Mesleğini 29 yıldır sürdüren 50 yaşındaki Derya Solak Cansever ise meslek seçimindeki en büyük faktörün babası olduğunu anlattı.
Gençlik yıllarında eczacı olmayı düşünmediğini ancak babasının eczacılığın mizacına uygun olduğunu söylemesi üzerine üniversite tercihlerini buna göre yaptığını aktaran Cansever, şöyle konuştu:
“Sonradan fark ettim ki gerçekten bana uygun bir meslekmiş. İyi ki öyle yapmış. Nasip oldu, benden sonra da oğlum üniversite tercihlerinde eczacılık fakültesini yazdı ve o da kazandı. Şu anda 3 nesil eczacılık mesleğine devam ediyoruz.

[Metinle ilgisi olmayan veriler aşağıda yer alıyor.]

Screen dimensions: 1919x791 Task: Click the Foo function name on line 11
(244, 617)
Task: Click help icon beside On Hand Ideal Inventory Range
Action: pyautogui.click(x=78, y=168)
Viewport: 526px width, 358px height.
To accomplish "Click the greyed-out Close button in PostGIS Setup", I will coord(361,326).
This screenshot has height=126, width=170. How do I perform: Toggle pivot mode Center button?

Babam ve oğlum Güzelyalı’da, benim eczanem de Kurşunlu’da. Mezun olduktan sonra ilk yıl birlikte çalıştık, sağ olsun yetişmeme, işi öğrenmeme yardımcı oldu. Sonrasında da elini hiç üstümden çekmedi.
Ne zaman ihtiyacımız olsa birbirimize destek veriyoruz. Aynı meslek grubunda olmak güzel oluyor. Ben de bildiklerimi elimden geldiğince oğluma aktarmaya çalışıyorum.”
Cansever, eczacılığa 3 nesil aktif devam etmeleri dolayısıyla çevrelerinden olumlu tepkiler aldıklarını belirtti.
Babasıyla alakalı en büyük öğretisinin işinin başında durmak olduğunu söyleyen Cansever, “Bu yaz oğlumun mezuniyetine gittik. Mezuniyeti çok gurur verici bir şeydi. Yani hiç öyle hissedeceğimi düşünmedim ama orada en çok babam aklıma geldi.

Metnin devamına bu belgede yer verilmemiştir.